(ACTIONS TO TAKE):
[a] According to the passage on weekly planning, why does the writer sort the "Brain Dump" into categories? Answer in one to three sentences.
[b] Answer these questions from the passage on weekly planning, one line each, and mark your answers (i), (ii) and (iii):
(i) When does the writer sit down to do the "Brain Dump"?
(ii) Which category comes right after "Friends" in the writer's list?
(iii) After the timed commitments are written down, what is essentially left?
[c] Resume the passage on weekly planning after its final sentence.

(SOURCE PASSAGE):
Planning your week does not need to be complicated. In fact, planning your week can be liberating! I like to call the time I use to plan my week a “Brain Dump”. I sit down on Sunday afternoons and write down every thought, idea, have to, want to, need to item that is flying around in my brain. This is similar to brainstorming. A free flow of information out of my head and onto paper. No time constraints set, no due dates established, just capturing the thoughts and actions first. I like to use categories as I do this exercise as a way of helping me keep my life balance in perspective. You can make up your own categories, I have listed mine just to give you food for thought:
- Personal
- Family
- Friends
- Speaking
- Business
- Marketing
- Networking
- Service
Once I have written down everything I can think of for each of these categories, I then take a look at my scheduled appointments and commitments I have already made for the upcoming week. I would then write down any other timed commitments that need to be made as a result of my brain dumping exercise. What’s left? Essentially a task or to-do list.

(INFORMATION SUPPLIED):
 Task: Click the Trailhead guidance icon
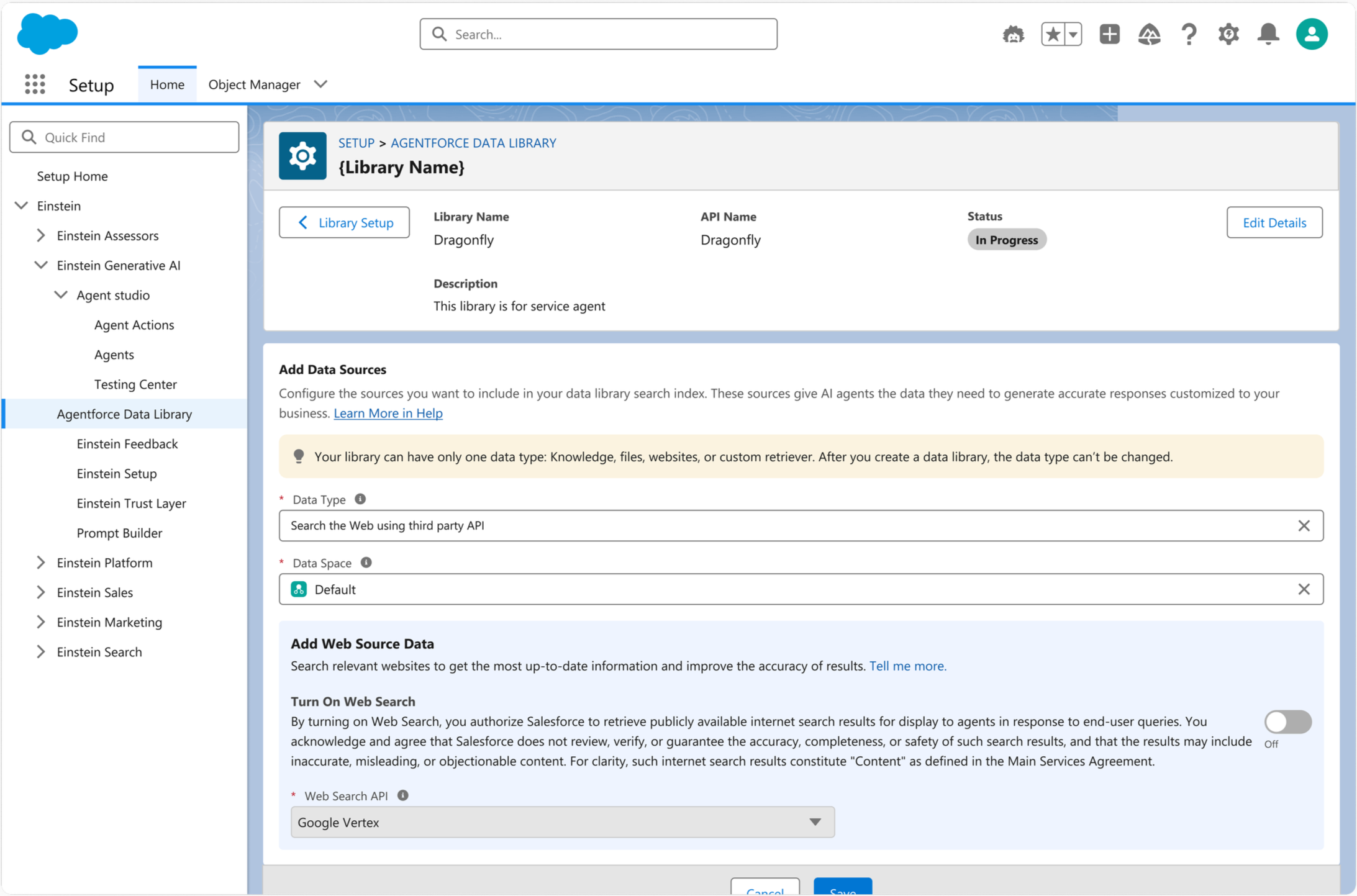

(RESULTS OF THE EXERCISE):
[a] The writer uses categories as a way to keep life balance in perspective. The writer also notes that readers can make up their own categories.

[b]
(i) On Sunday afternoons.
(ii) Speaking.
(iii) A task or to-do list.

[c]
Again, looking at my calendar, I begin to assign a day to the remaining tasks. The date assignment depends on several things: proximity to a needed location (running an errand for example), availability of non-appointment times (in which to complete the task), and the level of urgency or importance. Taking these factors into consideration I begin to funnel the tasks into each day of the week. One day may be heavy with tasks because I have few scheduled appointments, another day may have less tasks because I am busy with appointments.
In the end, the important things to remember is to plan your week, every week at the same time each week. I plan on Sunday afternoons, but you may want to plan on Friday mornings. This exercise works with a Franklin planner, a Daytimer, Outlook, a PDA or an iPhone. How you choose to capture the data is up to you, the point is to capture it and plan it out weekly!